→ **TASK DETAILS**: Copy the lines from the one containing "Given: Click the volume icon in system tray" through the end of the records, word for word, and include both ends.

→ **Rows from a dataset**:

__________________________________________________

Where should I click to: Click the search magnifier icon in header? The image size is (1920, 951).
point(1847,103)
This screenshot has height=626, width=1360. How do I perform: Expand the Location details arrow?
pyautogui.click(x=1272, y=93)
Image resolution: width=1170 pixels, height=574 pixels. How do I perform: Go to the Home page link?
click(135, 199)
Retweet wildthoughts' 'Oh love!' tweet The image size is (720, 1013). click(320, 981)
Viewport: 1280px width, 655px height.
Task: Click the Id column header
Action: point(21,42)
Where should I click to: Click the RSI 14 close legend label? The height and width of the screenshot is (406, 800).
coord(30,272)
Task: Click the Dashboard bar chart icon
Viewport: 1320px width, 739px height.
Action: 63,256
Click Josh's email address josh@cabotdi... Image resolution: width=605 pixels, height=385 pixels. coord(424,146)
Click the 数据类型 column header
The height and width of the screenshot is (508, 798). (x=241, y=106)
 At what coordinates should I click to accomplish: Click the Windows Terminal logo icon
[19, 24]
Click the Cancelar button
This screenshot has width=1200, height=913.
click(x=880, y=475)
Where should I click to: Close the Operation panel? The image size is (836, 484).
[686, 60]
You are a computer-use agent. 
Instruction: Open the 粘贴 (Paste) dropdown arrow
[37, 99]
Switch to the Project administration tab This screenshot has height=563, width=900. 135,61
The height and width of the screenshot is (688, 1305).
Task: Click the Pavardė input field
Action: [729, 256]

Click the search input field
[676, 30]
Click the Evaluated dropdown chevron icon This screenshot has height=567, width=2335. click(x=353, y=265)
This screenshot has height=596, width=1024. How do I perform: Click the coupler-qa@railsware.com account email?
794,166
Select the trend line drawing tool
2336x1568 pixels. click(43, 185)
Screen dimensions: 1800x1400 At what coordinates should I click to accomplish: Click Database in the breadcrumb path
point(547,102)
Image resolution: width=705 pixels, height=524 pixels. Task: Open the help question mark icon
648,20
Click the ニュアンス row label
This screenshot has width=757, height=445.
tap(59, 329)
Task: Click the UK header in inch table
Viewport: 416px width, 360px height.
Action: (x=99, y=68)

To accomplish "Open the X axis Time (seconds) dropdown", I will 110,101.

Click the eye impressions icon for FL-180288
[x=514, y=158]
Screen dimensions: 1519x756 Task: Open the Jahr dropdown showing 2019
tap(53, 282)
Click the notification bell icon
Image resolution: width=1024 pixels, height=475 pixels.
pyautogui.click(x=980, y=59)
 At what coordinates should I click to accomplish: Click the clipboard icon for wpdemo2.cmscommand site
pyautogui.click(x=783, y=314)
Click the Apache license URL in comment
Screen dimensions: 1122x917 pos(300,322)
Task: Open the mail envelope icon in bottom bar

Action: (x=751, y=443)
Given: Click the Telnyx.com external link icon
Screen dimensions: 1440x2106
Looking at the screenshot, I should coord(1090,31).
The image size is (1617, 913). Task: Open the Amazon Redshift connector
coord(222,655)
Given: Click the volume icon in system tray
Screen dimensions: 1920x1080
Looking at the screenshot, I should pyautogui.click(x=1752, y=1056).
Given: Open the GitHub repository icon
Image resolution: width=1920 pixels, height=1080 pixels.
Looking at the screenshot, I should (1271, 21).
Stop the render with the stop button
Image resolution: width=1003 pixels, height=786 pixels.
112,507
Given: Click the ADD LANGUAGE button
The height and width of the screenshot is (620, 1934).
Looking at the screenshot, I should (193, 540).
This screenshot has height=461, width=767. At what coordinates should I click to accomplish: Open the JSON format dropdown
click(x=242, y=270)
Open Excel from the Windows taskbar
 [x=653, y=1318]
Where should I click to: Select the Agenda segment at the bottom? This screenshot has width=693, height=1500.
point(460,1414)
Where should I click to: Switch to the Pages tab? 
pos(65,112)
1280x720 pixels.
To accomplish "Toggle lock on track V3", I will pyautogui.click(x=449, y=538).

__________________________________________________

→ **RESPONSE TO THE TASK**:
Given: Click the volume icon in system tray
Screen dimensions: 1920x1080
Looking at the screenshot, I should pyautogui.click(x=1752, y=1056).
Given: Open the GitHub repository icon
Image resolution: width=1920 pixels, height=1080 pixels.
Looking at the screenshot, I should (1271, 21).
Stop the render with the stop button
Image resolution: width=1003 pixels, height=786 pixels.
112,507
Given: Click the ADD LANGUAGE button
The height and width of the screenshot is (620, 1934).
Looking at the screenshot, I should (193, 540).
This screenshot has height=461, width=767. At what coordinates should I click to accomplish: Open the JSON format dropdown
click(x=242, y=270)
Open Excel from the Windows taskbar
 [x=653, y=1318]
Where should I click to: Select the Agenda segment at the bottom? This screenshot has width=693, height=1500.
point(460,1414)
Where should I click to: Switch to the Pages tab? 
pos(65,112)
1280x720 pixels.
To accomplish "Toggle lock on track V3", I will pyautogui.click(x=449, y=538).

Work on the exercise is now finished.